Il rischio di far divenire la propria nevrosi e le trame intessute di fantasmi grotteschi solo una strana sarabanda di macchiette è alto, e tuttavia è grazie alla lucidità severa dello stile che questa materia incandescente trova una sua potente penetrazione etica e sociale. Al pari di tutti i grandi parodisti anche Permunian, quanto più estremizza e distorce una realtà, tanto più ne illumina l’aspetto socialmente riconoscibile, imponendo il grottesco con tale coerenza maniacale che tutto sembra venire da un fondo di dolorosa verità. E in questo senso non fa eccezione, anzi lo manifesta apertamente, l’ultimo libro dell’autore, Sillabario dell’amor crudele. Qui il nano Baseggio (“un aberrante capriccio divino, questo sono io”) a distanza di anni ricorda le violenze subite in un orfanotrofio italiano gestito dal clero corrotto, e chiede vendetta. Un sillabario quindi che nulla condivide con quello razionale e illuministico del conterraneo Parise. Perché se in una famiglia lo si vuole ascrivere, Permunian fa parte di quella dei nostri espressionisti-visionari, come Landolfi, Gadda, l’amato Piovene e ancora il maestro Manganelli.

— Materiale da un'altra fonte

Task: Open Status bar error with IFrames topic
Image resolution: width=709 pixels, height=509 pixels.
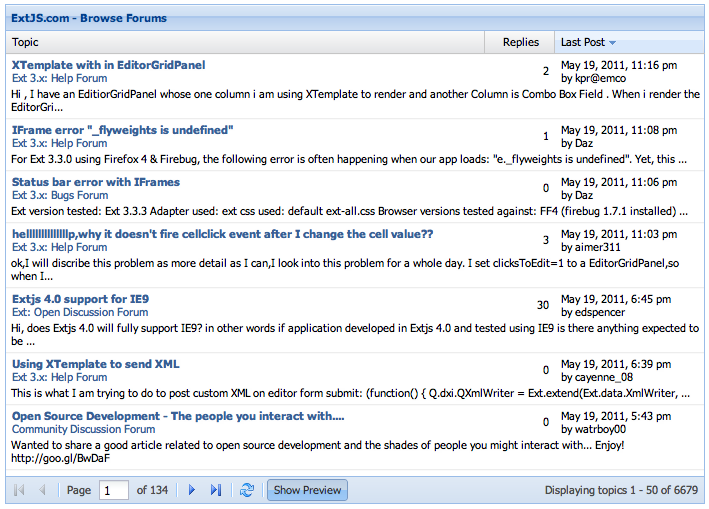Action: coord(96,182)
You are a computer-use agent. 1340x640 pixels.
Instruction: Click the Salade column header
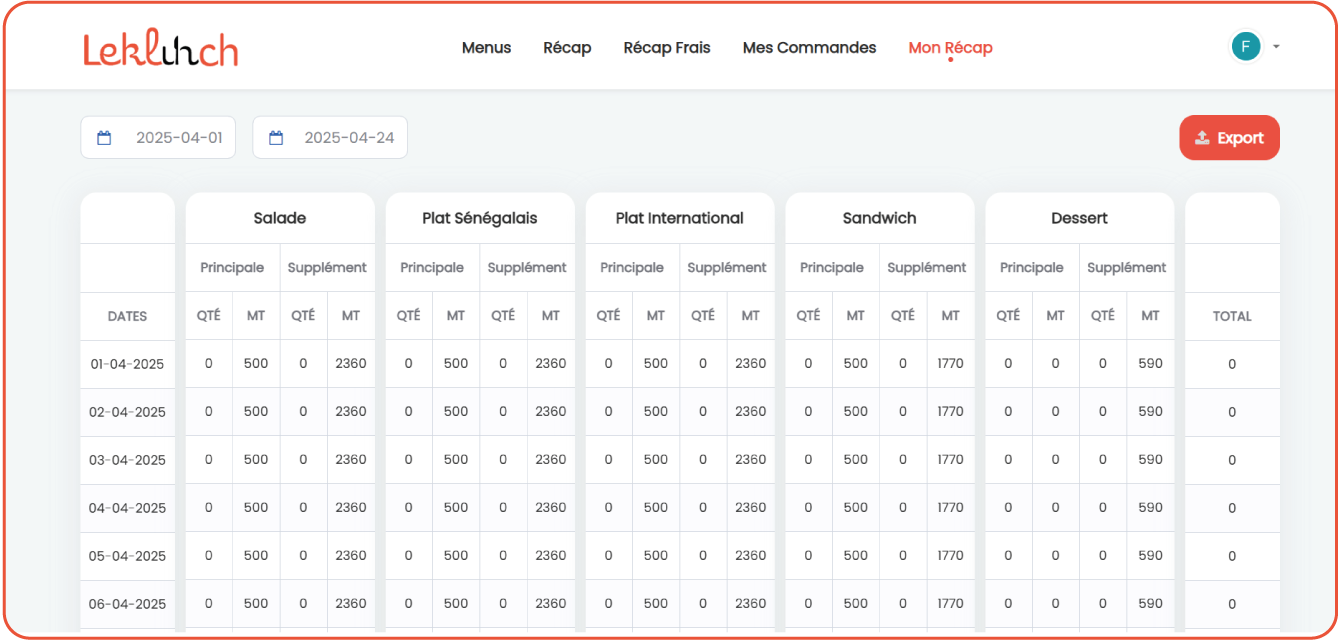click(x=280, y=218)
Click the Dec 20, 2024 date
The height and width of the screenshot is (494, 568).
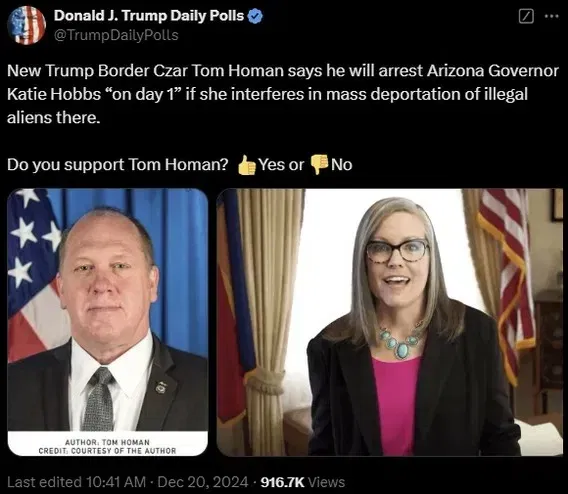203,482
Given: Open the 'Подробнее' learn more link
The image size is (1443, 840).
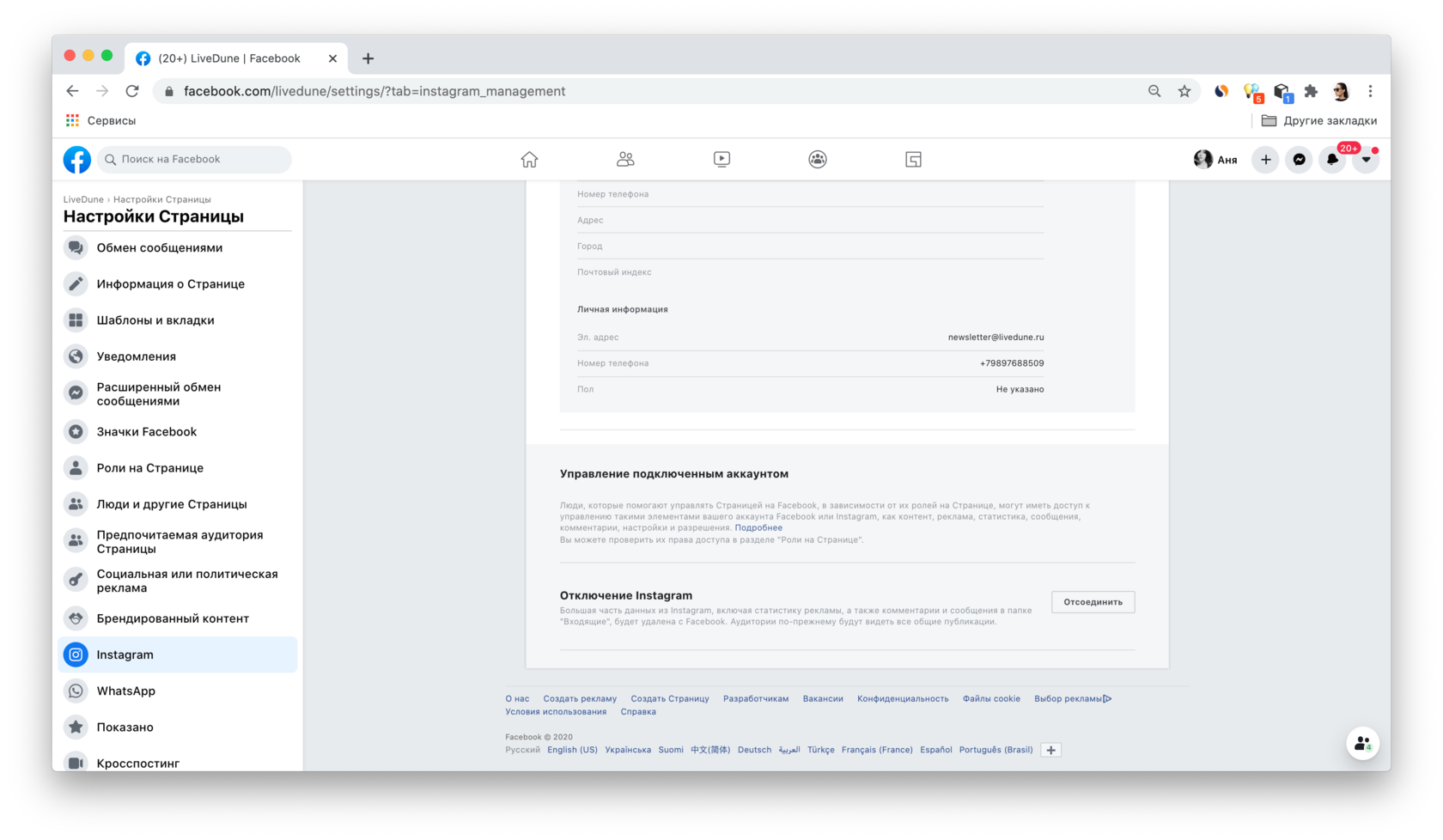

Al netto dell’indiscutibile qualità della scrittura di Permunian e della sua maniera che già da tempo la critica e i lettori più affezionati gli hanno riconosciuto, il problema interpretativo più interessante che questo autore pone credo sia da rintracciare nell’aspetto legato alla ricezione e alla sistematizzazione della sua figura intellettuale. La fisionomia che abbiamo delineato infatti è quella tipica del “caso”, cioè quella che nel Novecento italiano è stata assegnata a tutti gli irregolari, da Landolfi a Delfini, passando per il più istituzionalizzato Gadda. Già Contini rimproverava a Landolfi la mancanza di un’evoluzione nel suo percorso, la promessa sempre frustrata di una grande prova definitiva che potesse segnare per tutto il paesaggio letterario un punto di riferimento condiviso. Un discorso simile possiamo farlo per Permunian ma ribaltando in pregio l’ipotetico difetto: se di scrittore-caso si tratta, ossessionato di imporre, come la firma obbligata di un patto, la sua visione della realtà, allora è fuorviante cercarvi altro. Gli elementi per una più aperta leggibilità del mondo, per una visione che ricomponga in un intreccio conoscitivo la realtà, li si cerchino da altre parti. Il valore di Permunian, come di altri prima di lui, sta proprio nella sua chiusura, nell’adesione totalizzante a un modo. In primo piano c’è quindi solo la nuda fedeltà alla parola scritta e a quel cosmo dilaniato che suscita. E forse il prendere o lasciare senza invito è proprio della grande letteratura.